◆ **Texte source**
◆ ◆ ◆ ◆ ◆
FEC -  Folia Electronica Classica (Louvain-la-Neuve) - Numéro 26  - juillet-décembre 2013


 

Des statues et un miroir. Chapitre 2 : Mirabilia urbis Romae

 

D. Les statues magiques, Maître Grégoire (fin XIIe-début XIIIe) et l’originalité de la Narracio de mirabilibus urbis Romae

 

Jacques Poucet

Professeur émérite de l'Université de Louvain
Membre de l'Académie royale de Belgique
<jacques.poucet@skynet.be>

  

Les textes vus jusqu’ici ne témoignaient pas d’une très grande originalité. Ils restaient dans l’ensemble fidèles à la tradition des Mirabilia Romae, à l’intérieur de laquelle ils n’évoluaient que fort peu. Cette impression va changer complètement à la lecture du traité Narracio de mirabilibus urbis Romae écrit par Maître Grégoire fin XIIe-début XIIIe siècle.

Bibliographie

C. Nardella, Il fascino di Roma nel Medioevo : Le Meraviglie di Roma di Maestro Gregorio, Rome, 1997, 208 p. (La Corte dei Papi, 1), avec traduction et commentaire en italien. La notice sur les statues magiques constitue le chapitre 8, intitulé De multitudine statuarum : p. 154 ; le commentaire se trouve aux p. 64-68.

* C. Nardella, L'antiquaria romana dal « Liber Pontificalis » ai « Mirabilia urbis Romae », dans A.V., Roma antica nel Medioevo : mito, rappresentazioni, sopravvivenze nella « Respublica Christiana » dei secoli IX-XIII. Atti della quattordicesima Settimana internazionale di studio, Mendola, 24-28 agosto 1998, Milan, 2001, p. 423-447.
◆ ◆ ◆ ◆ ◆
◆ **Vos tâches**
**1.** Pour chacune des affirmations suivantes, dites si elle concorde avec le texte source sur Maître Grégoire. Répondez par oui ou par non en citant les mots décisifs du texte. (a) La Narracio de mirabilibus urbis Romae a été écrite par Maître Grégoire. (b) Les textes vus jusqu'ici se distinguaient par une grande originalité. (c) Dans l'ouvrage de C. Nardella publié à Rome en 1997, la notice sur les statues magiques forme le chapitre 8.
**2.** D'après le texte source sur Maître Grégoire, à quelles pages de l'ouvrage de C. Nardella paru en 1997 se trouve le commentaire sur les statues magiques ?
**3.** Poursuivez le texte source sur Maître Grégoire à partir de l'endroit où il s'arrête.

◆ **Informations fournies**
◆ ◆ ◆ ◆ ◆
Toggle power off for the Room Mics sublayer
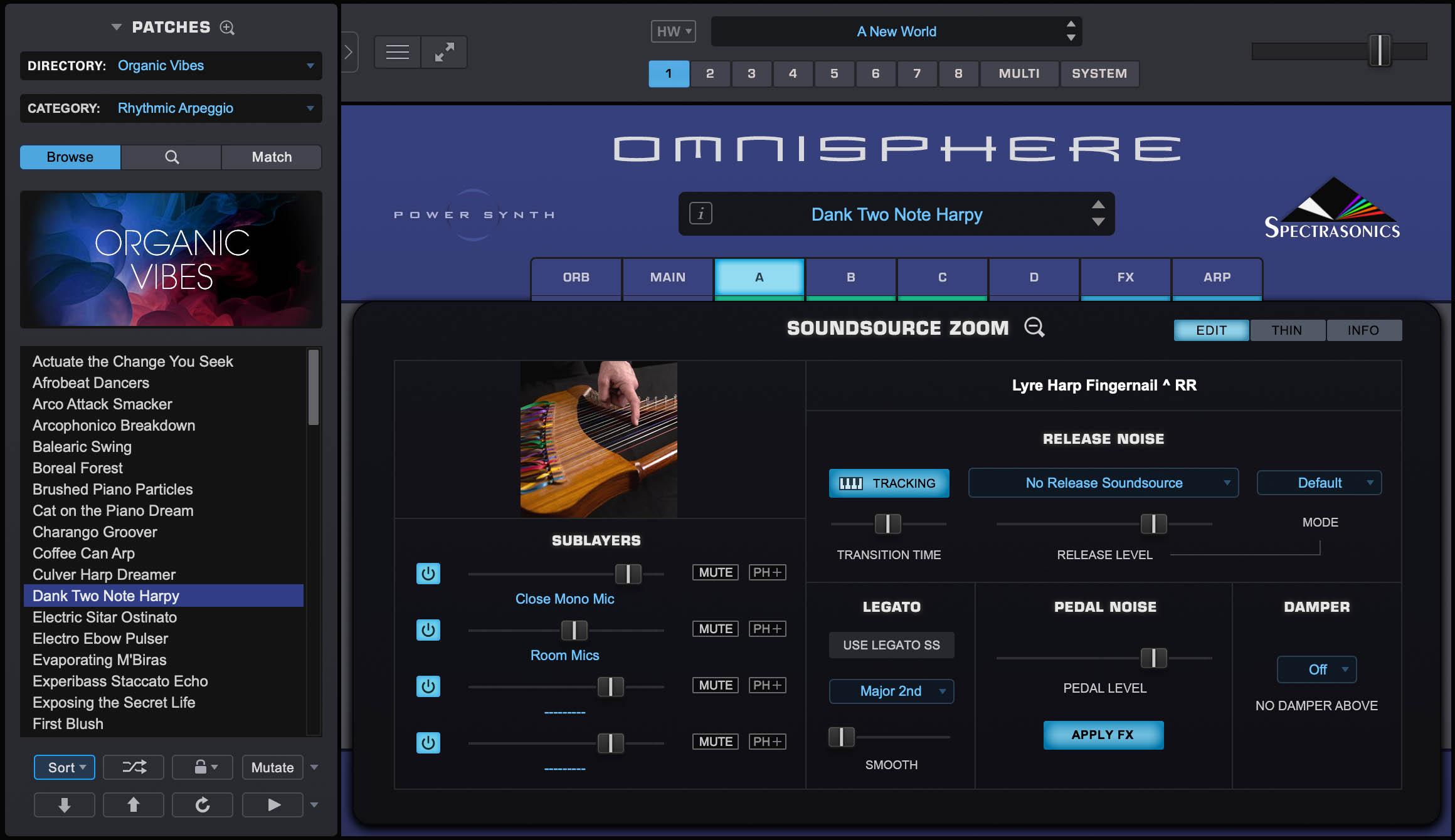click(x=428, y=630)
◆ ◆ ◆ ◆ ◆
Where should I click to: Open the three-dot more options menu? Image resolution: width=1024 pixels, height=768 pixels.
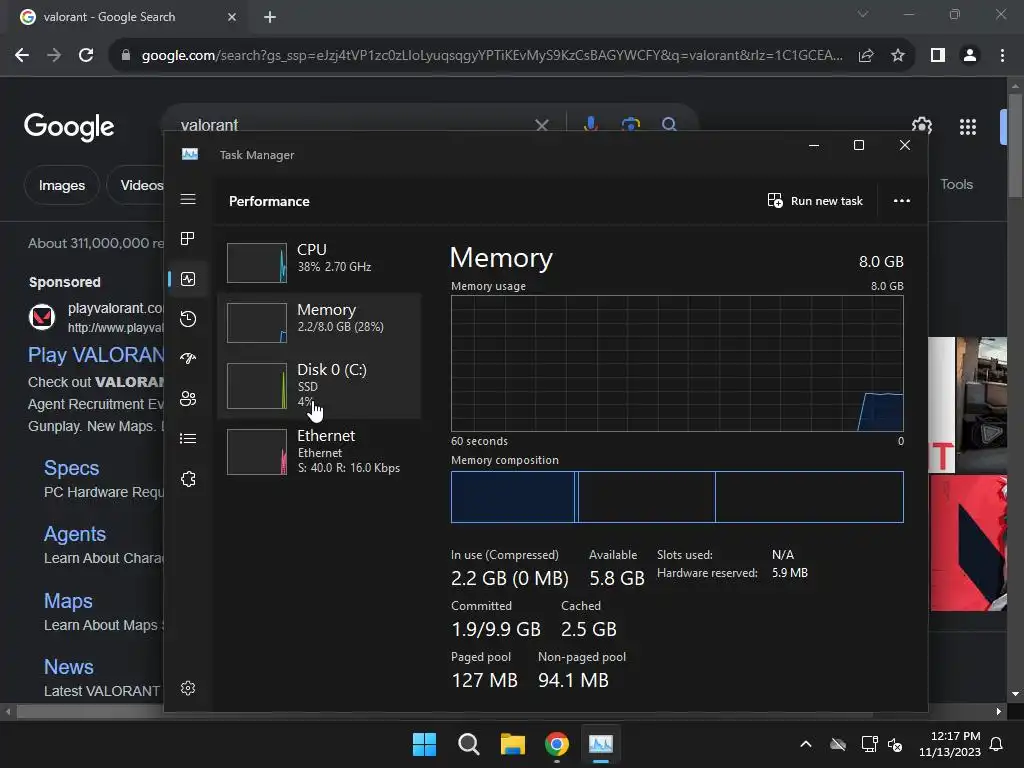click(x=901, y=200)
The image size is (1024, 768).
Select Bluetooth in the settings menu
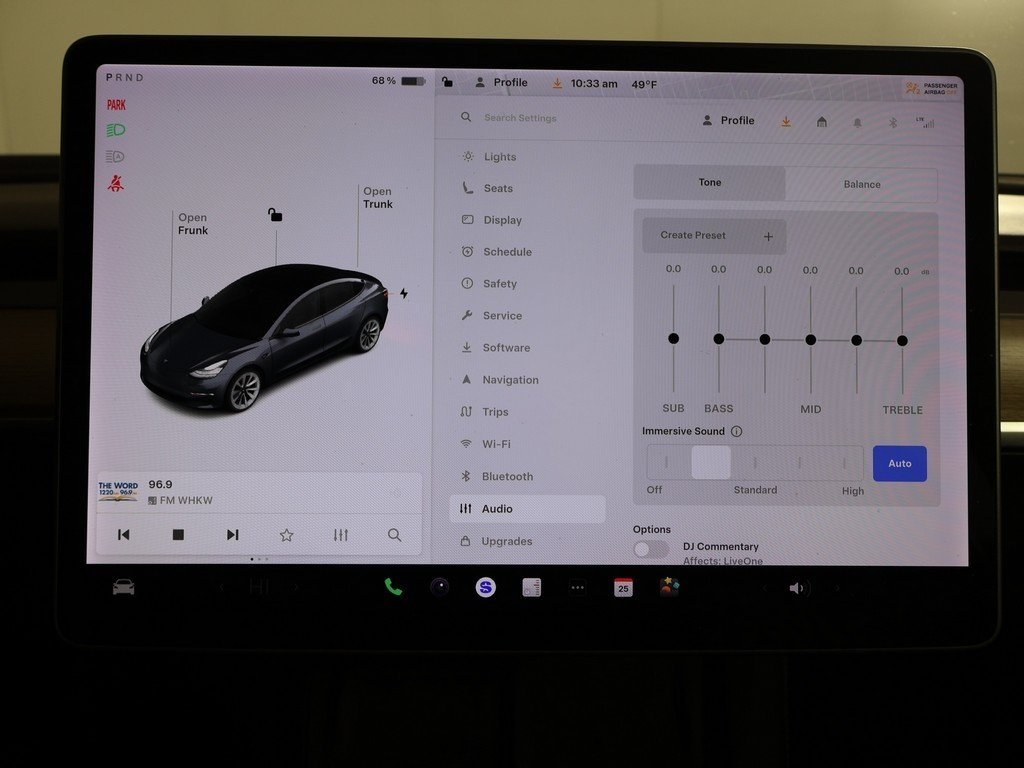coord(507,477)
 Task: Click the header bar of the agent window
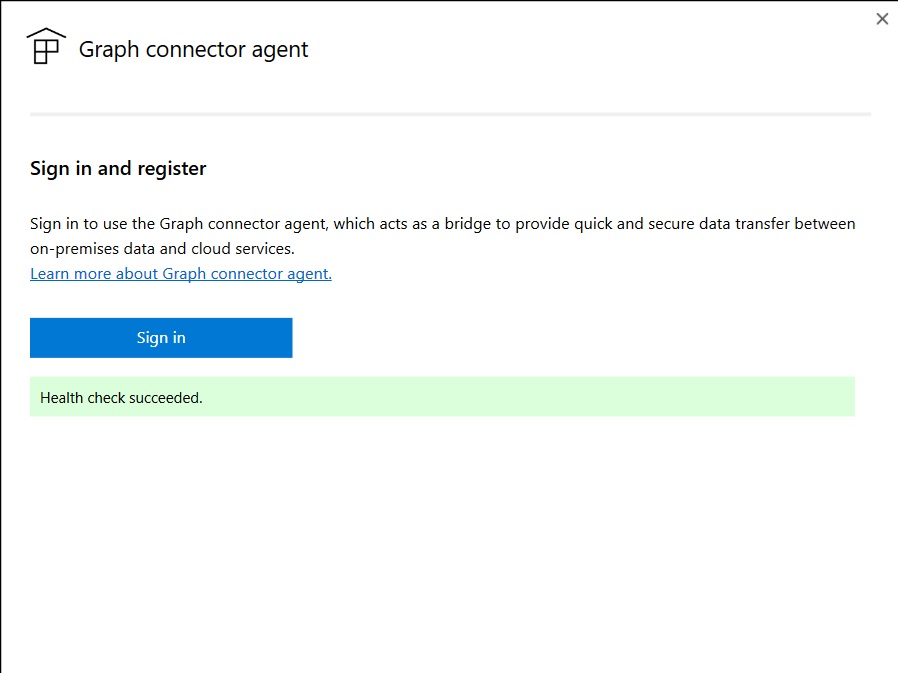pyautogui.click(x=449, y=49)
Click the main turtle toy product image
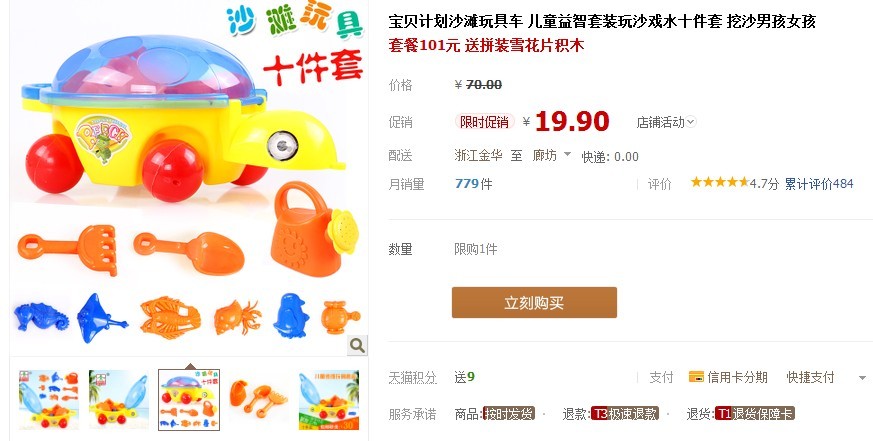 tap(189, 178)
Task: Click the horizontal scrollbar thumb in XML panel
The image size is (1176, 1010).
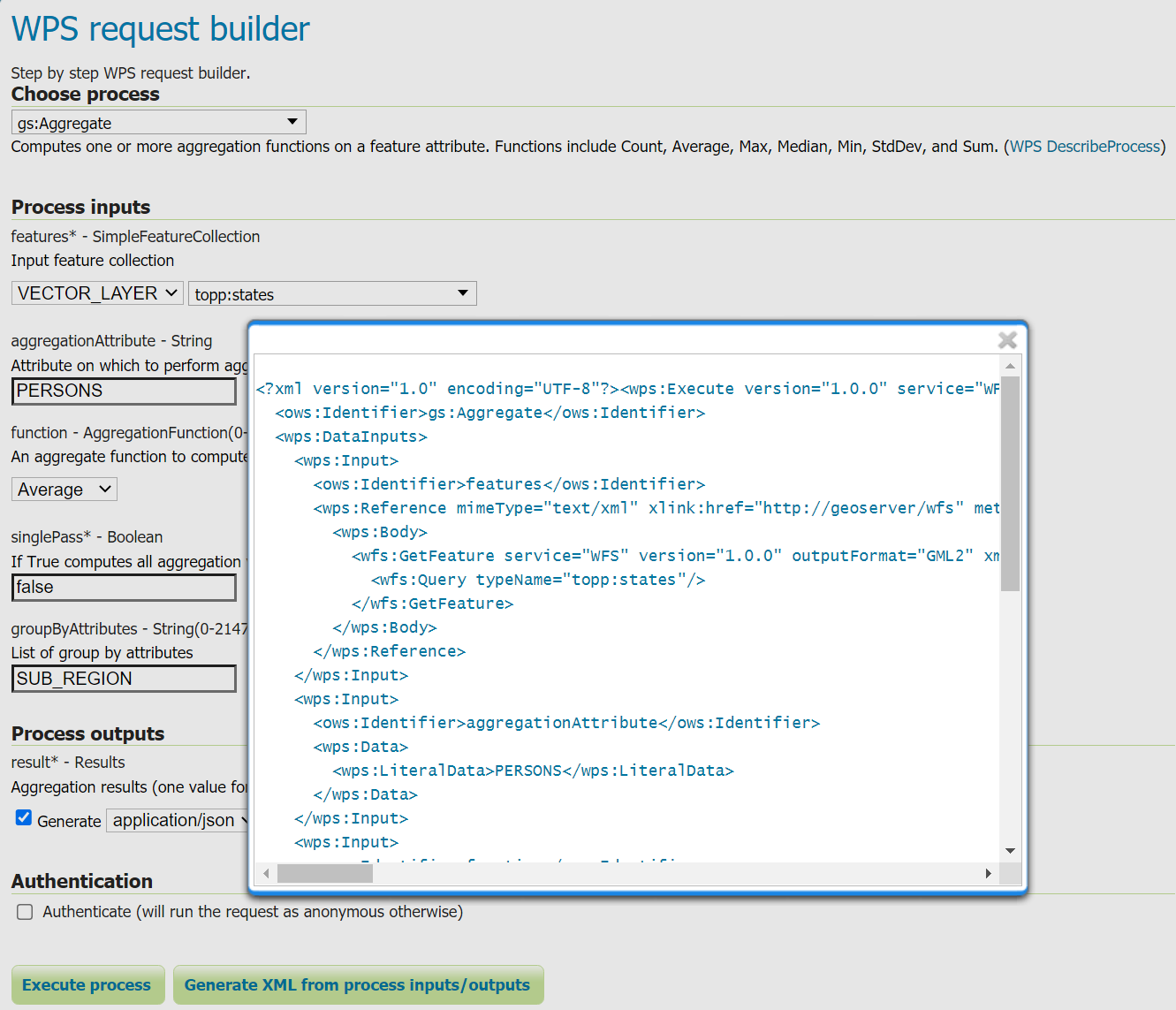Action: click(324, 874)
◆ ◆ ◆ ◆ ◆
◆ **Résultats dans l'ordre**
**1.**
(a) Oui : « écrit par Maître Grégoire fin XIIe-début XIIIe siècle ».
(b) Non : « Les textes vus jusqu’ici ne témoignaient pas d’une très grande originalité. »
(c) Oui : « La notice sur les statues magiques constitue le chapitre 8 ».

**2.** Aux pages 64 à 68.

**3.**
Formellement cette œuvre, dont l’auteur, un Anglais, pourrait être un ecclésiastique cultivé, se rattache aux Mirabilia, mais la description de Rome qu’elle propose est originale au moins à trois titres.

D’abord Grégoire n’est pas strictement fidèle au plan et à la matière de la tradition dans laquelle il s’insère : le choix de ses sujets est très personnel. Ensuite sa description se base, non seulement sur ses sources, mais aussi sur sa propre expérience de la ville ; ainsi insère-t-il régulièrement dans son traité des souvenirs de son passage à Rome. Enfin son point de vue est original : « libre de tout conditionnement religieux » (C. Nardella, Antiquaria romana, 2001 p. 440), il se montre fort critique envers les légendes intégrées par ses prédécesseurs, cite largement les auteurs classiques et est le premier à s’intéresser aux monuments antiques comme à des œuvres d’art. On comprend la réputation d’originalité dont il jouit à l’intérieur de la tradition des Mirabilia.

Dans ces conditions, on ne s’étonnera pas de rencontrer dans le chapitre 8 de sa Narracio une notice sur les statues magiques qui n’est pas parfaitement dans la ligne de la tradition à laquelle pourtant il appartient.

 

1. Le texte de la notice

 

Maître Grégoire, 8 (C. Nardella, 1997, p. 154)

Traduction française

De multitudine statuarum

D'une foule de statues

(1) Inter universa opera monstruosa que Rome quondam fuerunt, magis miranda est multitudo statuarum que Salvacio civium dicebantur. Hec arte magica fuit consecratio statuarum omnium gentium que Romano regno subiecte fuerunt. Nulla etenim gens sive regio subiecta fuit Romano imperio cuius imago in quadam domo ad has consecrata non esset. Huius autem domus magna pars parietum adhuc restat et cripte eius horride et inaccessibiles apparent.

(1) Parmi toutes les œuvres merveilleuses qui se trouvaient jadis à Rome, il faut particulièrement admirer la foule de statues qu’on appelait la Salvatio des citoyens. C’est la magie qui avait consacré les statues de toutes les nations qui étaient soumises au royaume romain. En effet il n’y avait ni nation ni région soumise à l’empire romain dont la statue ne se trouvait pas dans l’édifice qui leur était consacré. Il en reste encore aujourd’hui une grande partie des murs et on en voit encore les souterrains effrayants et inaccessibles.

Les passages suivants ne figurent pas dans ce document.